Rewrite the lines from the one with "Log in (71, 560)" up to and including the one with "[button] (707, 865)", swapping "Calendar" for "Schedule" and changing nothing else.

___ Task data ___

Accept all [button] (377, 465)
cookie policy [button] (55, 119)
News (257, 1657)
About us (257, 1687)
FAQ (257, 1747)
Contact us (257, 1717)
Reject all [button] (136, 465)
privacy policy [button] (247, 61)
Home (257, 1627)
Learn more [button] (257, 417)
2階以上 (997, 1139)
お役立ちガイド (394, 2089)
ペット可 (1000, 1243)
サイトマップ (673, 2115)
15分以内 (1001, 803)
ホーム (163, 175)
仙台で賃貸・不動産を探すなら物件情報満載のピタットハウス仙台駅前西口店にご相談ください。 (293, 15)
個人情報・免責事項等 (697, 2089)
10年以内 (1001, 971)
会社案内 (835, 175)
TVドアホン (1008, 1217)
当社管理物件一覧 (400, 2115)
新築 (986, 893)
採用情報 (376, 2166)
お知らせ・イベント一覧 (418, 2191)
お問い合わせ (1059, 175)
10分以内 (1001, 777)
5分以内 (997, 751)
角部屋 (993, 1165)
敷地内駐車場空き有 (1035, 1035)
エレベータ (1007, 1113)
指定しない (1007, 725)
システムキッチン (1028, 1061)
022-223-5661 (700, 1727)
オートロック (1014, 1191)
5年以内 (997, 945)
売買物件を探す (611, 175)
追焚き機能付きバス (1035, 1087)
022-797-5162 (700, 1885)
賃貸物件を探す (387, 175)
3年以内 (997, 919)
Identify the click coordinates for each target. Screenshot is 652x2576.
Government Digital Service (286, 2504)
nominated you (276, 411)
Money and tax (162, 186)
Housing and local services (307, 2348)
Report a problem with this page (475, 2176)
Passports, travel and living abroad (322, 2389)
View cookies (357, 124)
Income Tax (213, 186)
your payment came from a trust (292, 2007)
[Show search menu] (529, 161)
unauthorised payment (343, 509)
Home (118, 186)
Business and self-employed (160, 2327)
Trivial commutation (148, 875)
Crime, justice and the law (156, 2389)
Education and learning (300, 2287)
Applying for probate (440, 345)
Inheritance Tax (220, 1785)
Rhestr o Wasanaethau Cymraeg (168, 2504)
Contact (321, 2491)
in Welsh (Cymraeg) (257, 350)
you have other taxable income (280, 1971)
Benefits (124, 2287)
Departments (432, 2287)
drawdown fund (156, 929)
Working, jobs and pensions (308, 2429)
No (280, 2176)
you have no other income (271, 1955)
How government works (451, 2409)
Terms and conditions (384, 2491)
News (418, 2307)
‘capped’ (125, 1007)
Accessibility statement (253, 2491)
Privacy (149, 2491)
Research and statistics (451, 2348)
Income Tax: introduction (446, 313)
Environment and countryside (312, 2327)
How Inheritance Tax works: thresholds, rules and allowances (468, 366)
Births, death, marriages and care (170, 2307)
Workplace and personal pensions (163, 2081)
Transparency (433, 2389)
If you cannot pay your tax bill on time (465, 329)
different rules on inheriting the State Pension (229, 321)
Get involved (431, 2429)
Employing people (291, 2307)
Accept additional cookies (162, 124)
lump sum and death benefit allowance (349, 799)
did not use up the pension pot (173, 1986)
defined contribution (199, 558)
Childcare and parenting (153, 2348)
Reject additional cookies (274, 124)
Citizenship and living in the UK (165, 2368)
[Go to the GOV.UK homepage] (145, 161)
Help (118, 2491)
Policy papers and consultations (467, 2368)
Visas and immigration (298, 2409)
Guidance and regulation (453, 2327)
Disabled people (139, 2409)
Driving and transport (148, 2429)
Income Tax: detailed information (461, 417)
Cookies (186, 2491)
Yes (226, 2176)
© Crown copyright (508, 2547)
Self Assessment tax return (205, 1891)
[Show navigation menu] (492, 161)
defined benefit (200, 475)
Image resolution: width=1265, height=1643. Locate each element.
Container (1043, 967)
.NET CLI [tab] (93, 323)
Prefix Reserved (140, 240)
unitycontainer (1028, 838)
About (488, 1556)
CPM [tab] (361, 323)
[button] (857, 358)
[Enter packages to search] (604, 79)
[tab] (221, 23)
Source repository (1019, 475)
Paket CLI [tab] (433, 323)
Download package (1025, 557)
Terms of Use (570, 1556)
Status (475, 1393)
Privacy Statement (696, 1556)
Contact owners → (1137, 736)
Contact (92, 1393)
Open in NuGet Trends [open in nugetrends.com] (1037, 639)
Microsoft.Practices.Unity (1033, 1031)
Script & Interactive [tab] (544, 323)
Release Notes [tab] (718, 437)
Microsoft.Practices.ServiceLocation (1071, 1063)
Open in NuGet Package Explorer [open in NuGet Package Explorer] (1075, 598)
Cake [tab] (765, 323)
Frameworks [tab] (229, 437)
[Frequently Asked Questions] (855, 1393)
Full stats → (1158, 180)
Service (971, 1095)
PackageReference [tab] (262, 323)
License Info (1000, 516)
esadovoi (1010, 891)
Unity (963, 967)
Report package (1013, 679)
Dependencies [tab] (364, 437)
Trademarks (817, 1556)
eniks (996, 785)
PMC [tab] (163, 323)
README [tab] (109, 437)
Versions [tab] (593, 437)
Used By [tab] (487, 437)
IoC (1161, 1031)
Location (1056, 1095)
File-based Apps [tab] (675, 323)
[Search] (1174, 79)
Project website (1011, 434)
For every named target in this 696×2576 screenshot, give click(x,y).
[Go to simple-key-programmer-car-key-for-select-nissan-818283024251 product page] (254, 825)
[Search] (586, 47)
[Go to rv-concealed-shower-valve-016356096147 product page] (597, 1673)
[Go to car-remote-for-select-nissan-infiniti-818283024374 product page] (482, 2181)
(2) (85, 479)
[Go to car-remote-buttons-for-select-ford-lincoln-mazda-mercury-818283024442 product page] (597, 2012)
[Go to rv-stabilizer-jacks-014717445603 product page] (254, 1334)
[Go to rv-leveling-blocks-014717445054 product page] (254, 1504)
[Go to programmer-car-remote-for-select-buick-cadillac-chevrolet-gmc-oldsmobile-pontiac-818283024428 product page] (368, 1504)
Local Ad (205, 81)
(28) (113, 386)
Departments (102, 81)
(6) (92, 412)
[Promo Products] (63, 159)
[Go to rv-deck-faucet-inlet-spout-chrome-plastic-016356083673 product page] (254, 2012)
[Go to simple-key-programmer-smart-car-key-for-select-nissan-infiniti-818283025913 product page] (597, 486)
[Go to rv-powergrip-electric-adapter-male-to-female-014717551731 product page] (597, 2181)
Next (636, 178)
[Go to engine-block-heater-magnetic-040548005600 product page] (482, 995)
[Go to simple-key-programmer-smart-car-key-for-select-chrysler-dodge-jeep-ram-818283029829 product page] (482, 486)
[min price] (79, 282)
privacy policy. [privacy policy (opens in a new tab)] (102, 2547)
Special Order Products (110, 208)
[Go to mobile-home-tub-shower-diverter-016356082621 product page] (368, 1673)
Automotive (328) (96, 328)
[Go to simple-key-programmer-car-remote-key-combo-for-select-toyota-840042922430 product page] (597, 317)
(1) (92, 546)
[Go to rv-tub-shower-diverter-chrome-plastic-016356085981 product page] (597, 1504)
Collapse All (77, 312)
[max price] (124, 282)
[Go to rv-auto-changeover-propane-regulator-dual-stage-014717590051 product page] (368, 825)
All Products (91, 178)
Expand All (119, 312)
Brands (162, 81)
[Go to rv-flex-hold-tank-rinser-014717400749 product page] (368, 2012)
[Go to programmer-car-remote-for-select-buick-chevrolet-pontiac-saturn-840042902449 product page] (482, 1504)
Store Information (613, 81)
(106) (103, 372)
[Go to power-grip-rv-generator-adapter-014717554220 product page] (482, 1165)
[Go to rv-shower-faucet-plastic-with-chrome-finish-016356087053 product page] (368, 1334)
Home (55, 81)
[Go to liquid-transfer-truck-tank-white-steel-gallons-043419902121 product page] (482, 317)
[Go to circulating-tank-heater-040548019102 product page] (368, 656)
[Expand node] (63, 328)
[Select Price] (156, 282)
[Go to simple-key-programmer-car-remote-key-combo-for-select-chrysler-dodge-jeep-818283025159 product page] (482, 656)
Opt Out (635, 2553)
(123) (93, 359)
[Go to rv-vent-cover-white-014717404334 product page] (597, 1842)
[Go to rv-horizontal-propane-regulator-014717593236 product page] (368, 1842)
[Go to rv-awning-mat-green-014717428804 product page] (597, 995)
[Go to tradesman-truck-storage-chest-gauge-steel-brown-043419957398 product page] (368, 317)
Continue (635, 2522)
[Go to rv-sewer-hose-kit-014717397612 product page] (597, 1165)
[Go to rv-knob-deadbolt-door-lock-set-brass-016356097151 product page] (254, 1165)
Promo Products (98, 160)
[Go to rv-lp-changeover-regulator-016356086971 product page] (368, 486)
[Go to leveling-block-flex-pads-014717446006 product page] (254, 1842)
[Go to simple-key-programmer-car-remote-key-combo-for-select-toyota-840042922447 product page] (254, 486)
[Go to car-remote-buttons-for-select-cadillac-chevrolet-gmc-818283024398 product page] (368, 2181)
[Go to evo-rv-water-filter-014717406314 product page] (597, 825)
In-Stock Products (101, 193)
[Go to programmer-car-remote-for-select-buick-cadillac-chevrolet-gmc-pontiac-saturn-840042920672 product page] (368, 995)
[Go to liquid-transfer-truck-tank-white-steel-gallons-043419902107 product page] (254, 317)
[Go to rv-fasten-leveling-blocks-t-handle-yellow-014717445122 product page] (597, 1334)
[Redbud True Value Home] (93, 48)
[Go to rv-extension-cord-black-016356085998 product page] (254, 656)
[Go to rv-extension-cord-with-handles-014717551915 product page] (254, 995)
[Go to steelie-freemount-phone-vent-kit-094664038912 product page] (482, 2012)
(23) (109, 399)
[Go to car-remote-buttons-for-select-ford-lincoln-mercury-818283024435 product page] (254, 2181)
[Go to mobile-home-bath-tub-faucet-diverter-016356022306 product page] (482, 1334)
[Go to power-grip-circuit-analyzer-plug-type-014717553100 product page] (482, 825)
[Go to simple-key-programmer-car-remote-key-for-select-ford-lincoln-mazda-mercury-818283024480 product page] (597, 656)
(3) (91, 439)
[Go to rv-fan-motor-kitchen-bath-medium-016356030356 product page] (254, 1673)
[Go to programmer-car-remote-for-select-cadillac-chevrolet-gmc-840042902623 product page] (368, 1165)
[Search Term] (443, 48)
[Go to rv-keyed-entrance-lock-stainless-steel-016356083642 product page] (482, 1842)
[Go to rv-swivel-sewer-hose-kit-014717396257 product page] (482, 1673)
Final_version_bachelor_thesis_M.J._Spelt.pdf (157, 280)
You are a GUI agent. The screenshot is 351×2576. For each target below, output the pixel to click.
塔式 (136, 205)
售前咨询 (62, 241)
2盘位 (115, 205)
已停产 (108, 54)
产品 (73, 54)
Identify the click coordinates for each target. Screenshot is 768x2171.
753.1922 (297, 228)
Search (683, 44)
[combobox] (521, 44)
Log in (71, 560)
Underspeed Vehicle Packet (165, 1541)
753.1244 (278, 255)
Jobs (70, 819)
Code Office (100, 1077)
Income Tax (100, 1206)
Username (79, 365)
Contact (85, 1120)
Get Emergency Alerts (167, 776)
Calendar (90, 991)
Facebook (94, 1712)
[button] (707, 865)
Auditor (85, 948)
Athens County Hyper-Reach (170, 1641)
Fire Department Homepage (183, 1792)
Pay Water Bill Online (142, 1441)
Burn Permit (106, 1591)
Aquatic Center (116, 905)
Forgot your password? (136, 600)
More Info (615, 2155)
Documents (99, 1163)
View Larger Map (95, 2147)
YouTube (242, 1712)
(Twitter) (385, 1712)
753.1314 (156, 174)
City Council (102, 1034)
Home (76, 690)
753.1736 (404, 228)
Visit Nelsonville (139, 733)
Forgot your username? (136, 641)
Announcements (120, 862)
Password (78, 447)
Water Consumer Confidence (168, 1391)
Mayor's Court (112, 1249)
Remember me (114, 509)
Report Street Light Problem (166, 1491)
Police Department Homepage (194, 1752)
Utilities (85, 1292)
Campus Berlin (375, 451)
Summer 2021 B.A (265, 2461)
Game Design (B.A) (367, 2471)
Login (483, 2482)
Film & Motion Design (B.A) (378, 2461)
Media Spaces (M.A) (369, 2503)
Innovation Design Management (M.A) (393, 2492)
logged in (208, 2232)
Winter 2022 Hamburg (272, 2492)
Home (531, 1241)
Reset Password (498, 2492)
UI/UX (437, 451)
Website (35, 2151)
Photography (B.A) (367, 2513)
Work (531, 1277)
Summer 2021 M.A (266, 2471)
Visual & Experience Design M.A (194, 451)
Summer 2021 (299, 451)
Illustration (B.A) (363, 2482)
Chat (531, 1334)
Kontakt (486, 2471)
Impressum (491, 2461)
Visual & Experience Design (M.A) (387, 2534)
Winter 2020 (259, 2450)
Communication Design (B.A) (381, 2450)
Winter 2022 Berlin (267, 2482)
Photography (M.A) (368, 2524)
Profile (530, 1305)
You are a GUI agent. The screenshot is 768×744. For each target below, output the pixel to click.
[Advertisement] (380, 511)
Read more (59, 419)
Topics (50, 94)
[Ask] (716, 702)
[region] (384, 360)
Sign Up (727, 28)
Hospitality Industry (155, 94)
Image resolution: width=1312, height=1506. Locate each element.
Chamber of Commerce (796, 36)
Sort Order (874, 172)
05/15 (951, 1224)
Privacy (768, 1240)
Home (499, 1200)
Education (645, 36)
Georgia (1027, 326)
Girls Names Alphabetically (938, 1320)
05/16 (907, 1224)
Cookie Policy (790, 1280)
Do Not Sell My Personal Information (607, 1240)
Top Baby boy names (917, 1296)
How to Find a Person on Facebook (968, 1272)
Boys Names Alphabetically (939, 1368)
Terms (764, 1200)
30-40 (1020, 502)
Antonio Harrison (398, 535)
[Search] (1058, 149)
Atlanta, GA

___

**Reply to the exercise:**
Log in (71, 560)
Underspeed Vehicle Packet (165, 1541)
753.1244 (278, 255)
Jobs (70, 819)
Code Office (100, 1077)
Income Tax (100, 1206)
Username (79, 365)
Contact (85, 1120)
Get Emergency Alerts (167, 776)
Schedule (90, 991)
Facebook (94, 1712)
[button] (707, 865)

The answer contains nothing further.